Within indigenous ontologies of the Finno-Ugric communities, space, and time are conceptualised in a way that renders them positive or destructive. In this context, perhaps the most natural human instinct comprises of the need of people to arrange everything around themselves and construct the world around them in culturally approved, secure ways. When accomplished, such spatial and temporal arrangements contribute to the feeling of comfort and security. In every instance in which a person arranges their personal space has its own properties. But sometimes, it happens that even when one’s personal space is perfectly constructed, contradictions and oppositions exist which upend the contrived, secure order.
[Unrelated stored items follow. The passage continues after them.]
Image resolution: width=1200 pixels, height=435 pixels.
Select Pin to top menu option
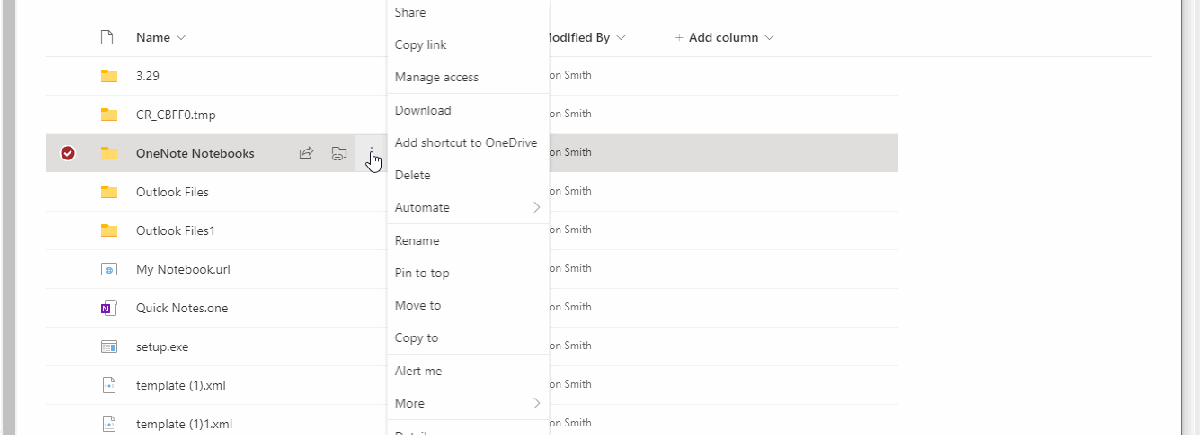[422, 273]
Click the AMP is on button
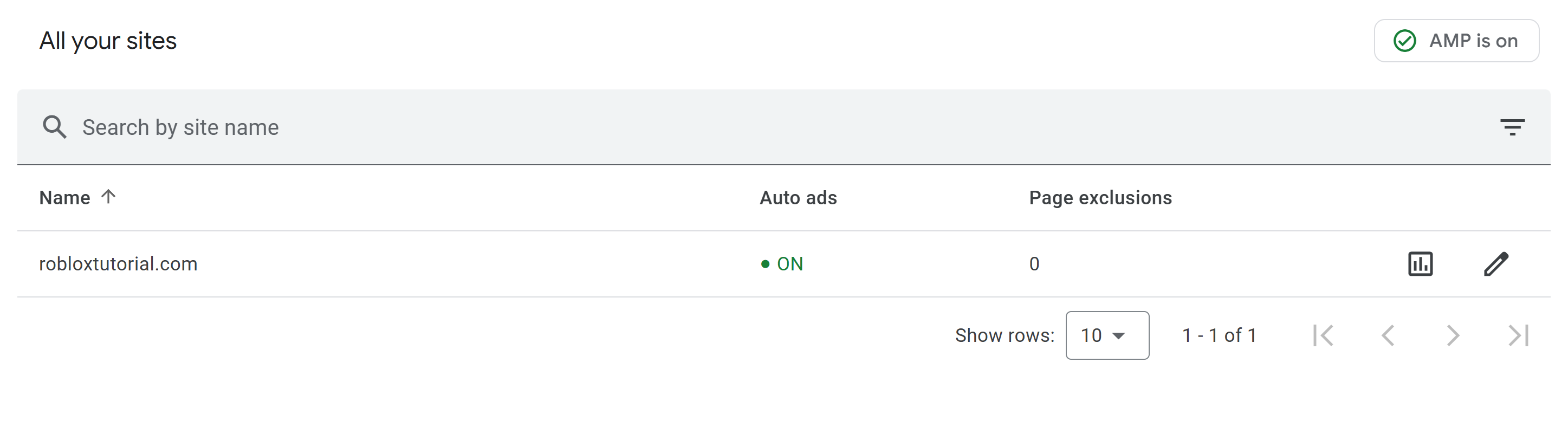The image size is (1568, 427). (1456, 41)
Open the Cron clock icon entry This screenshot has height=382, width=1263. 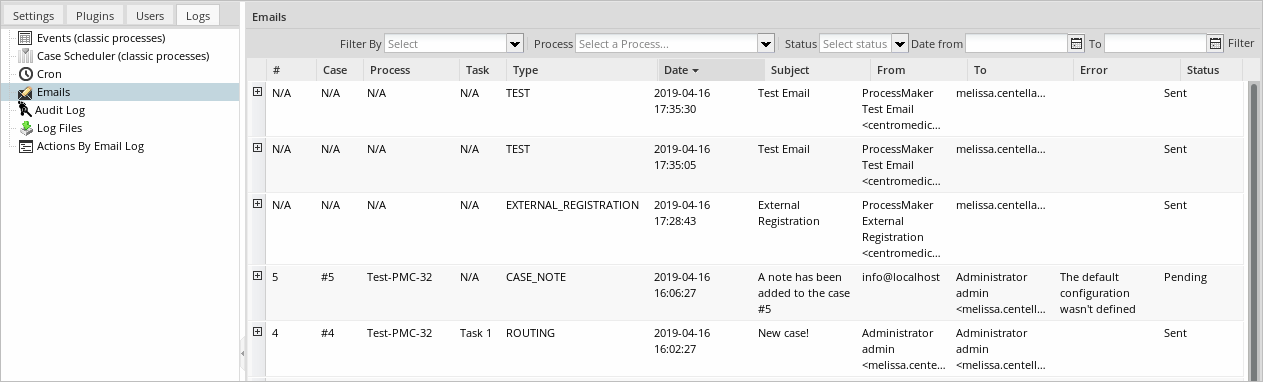pos(26,74)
This leads to the questions of why such contradictions occur? How do objects or phenomenon that have at least two opposing, binary aspects (dependant on the location, or space) interact and/or manifest their inherent properties? More specifically, all objects and phenomenon are poly-semantic entities and this implies an inherent contradiction: binaries that obviously refer to the collaborating phenomenon or object. Thus, day includes into itself the presence of night; a man exists in relation to a woman and so on. They are unseen, physical or concrete, and they exist in the psychological unconsciousness of the community. Certain peculiarities existent in the construction of space among the Finno-Ugrians are woven into the temporal dimensions. They are clearly manifested if the contradictions are meant between the sacred and profane spaces and in exactly the same way between the sacral and everyday time. Contradictions saturate and thereby enrich the qualitative characteristics of space and time.
In the context of such perspectives of space and time, presentations are invited to explore the implications of such conceptualising of phenomenon and the meanings which they have for the community they exist in.